I feel that second tier has decreased, and the third tier is increasing. More of us are waking up. More of us are asking questions. More of us are refusing to sleep through our own lives.

So many of us are now leaving the constraints of colonized religion. I remember reading articles about Black women leaving the church and returning to the practices of their ancestors. We began to see the church differently and look at the book that was used to control our community with fear and promises of rewards after death.

For some of us, we always questioned those teachings. Not because we did not believe in a higher power, or morals, or goodness—but because something in our spirit knew something was off.

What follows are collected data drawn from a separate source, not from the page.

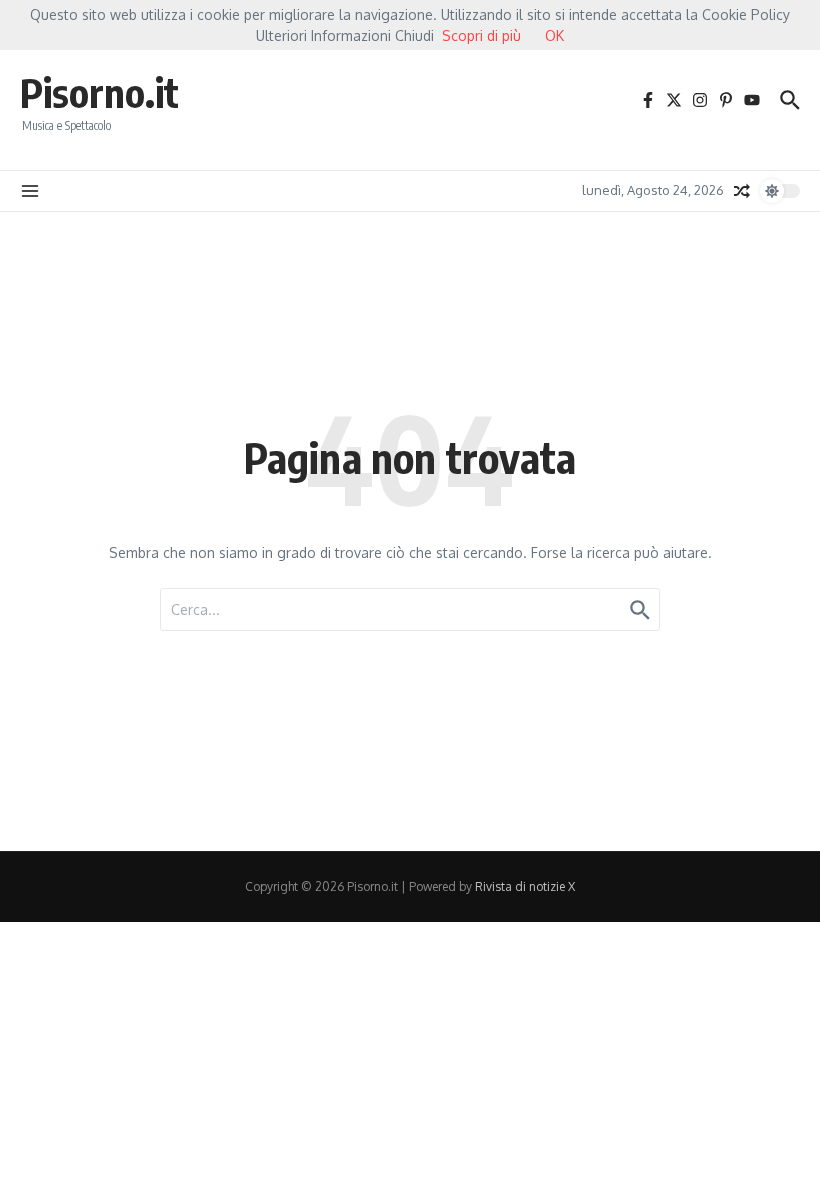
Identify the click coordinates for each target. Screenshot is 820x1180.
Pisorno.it (99, 92)
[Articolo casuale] (742, 191)
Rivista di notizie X (525, 886)
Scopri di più (481, 35)
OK (554, 35)
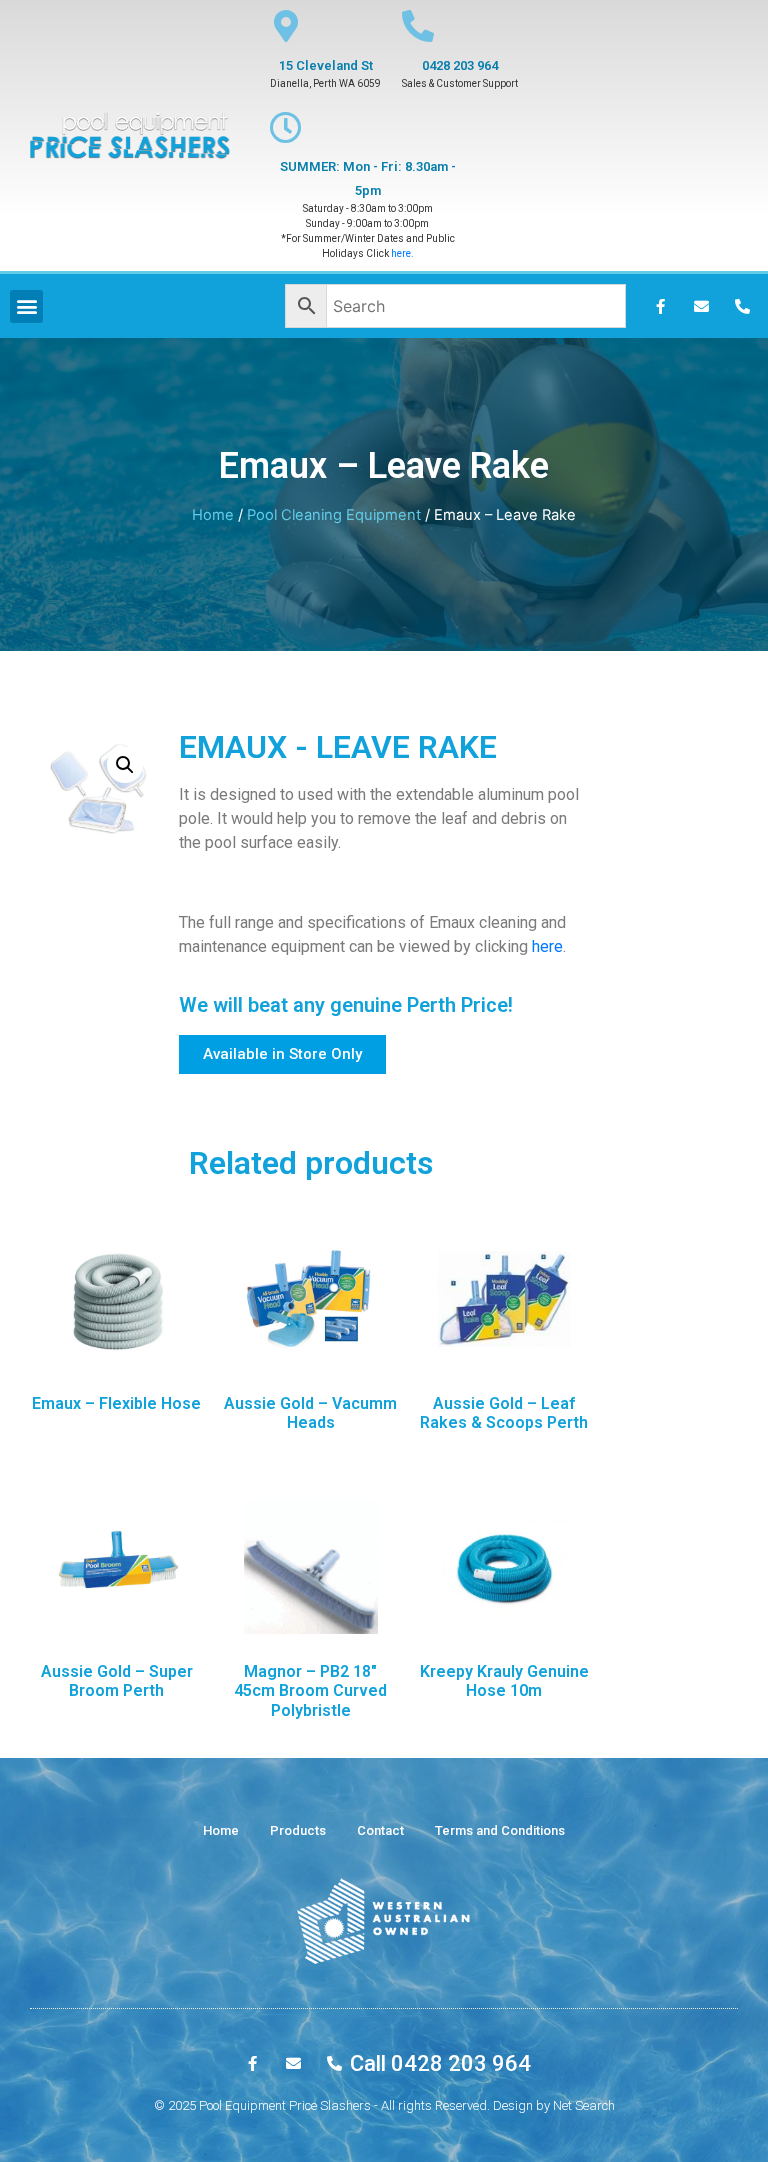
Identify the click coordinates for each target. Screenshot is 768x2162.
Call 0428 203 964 (440, 2063)
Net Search (584, 2105)
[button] (282, 1054)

Why should suffering in this life be accepted while rewards are postponed until death? Why were people told to be obedient while others prospered through their pain and labor? Why were ancestral practices condemned as evil while foreign systems demanded total loyalty?

Those same powers and practices came from Africa—lands rich in spiritual wisdom, minerals, abundance, science, and civilization long before colonizers arrived.

If their god was so great, why seek our resources? Why force worship? Why suppress drums, names, language, and spiritual systems?

They convinced many of us to leave our entities, our ancestors, and our power to take up theirs. And the most laughable part is while they demonized our practices publicly, many secretly sought audience with the so-called evil entities of our people in private.

What Our Ancestors Preserved

I am so proud of our people that even though chattel slavery tried to erase our practices through violence and manipulation, our ancestors were strong enough and resilient enough to keep our practices alive through secret rituals and beliefs hidden beneath the appearance of acceptance of the oppressor’s religion.

Our ancestors did not call it “Hoodoo.” It was simply our culture and way of life. The healers, the workers, the rootworkers, those that were touched, the herbalists—they moved through those times of persecution teaching the next generation our practices without giving it a name. It was, and still is, part of our culture and lineage.

Social media has now produced so many “High Priestesses,” “Conjuremen,” “Rootworkers,” and others cosplaying Hoodoo that it is almost as bad as the colonized religion. They have commercialized the practice and the culture. What was sacred has been turned into trends, aesthetics, and performance.

It is documented by people outside of the community because some inside the community are sharing bloodline practices with those who should not have access. When advised it is a closed practice, it is often met with anger—the anger of being told you are not invited to this. It is challenged not only by those outside, but by those inside who choose to open the gates.

Why Protection Matters

Why is it important to keep it closed? For me, I feel the collective needs to heal, be deprogrammed, and step back into our greatness and power. To do this, we must focus on us and us only without the constant threat of sabotage from groups that have proven trust is not something to be extended lightly at this time.

We have too much work to do, and it needs to be done with the energy of those of the culture and lineage.

I personally will protect my ancestor knowledge, power, and guidance. I will not share my lineage with those outside the bloodline. Those who feel they can open ancestral gifts and powers to those outside their bloodline may eventually see the consequences of doing so. That is their choice and their right.

I, however, choose to practice with respect to my Spiritual Team and my ancestors.

Taking Back What Is Ours

I want the collective to elevate. I want us to remember who we are. I want us to gather our beauty, discipline, power, and wisdom back. I want us to heal enough to see clearly again.

I want us to take back what is ours.

Because what was taken was never fully lost. It survived in grandmothers’ kitchens. It survived in gardens. It survived in whispered prayers. It survived in dreams, intuition, herbs, roots, songs, memory, and bloodline.

And now, many are waking up to remember.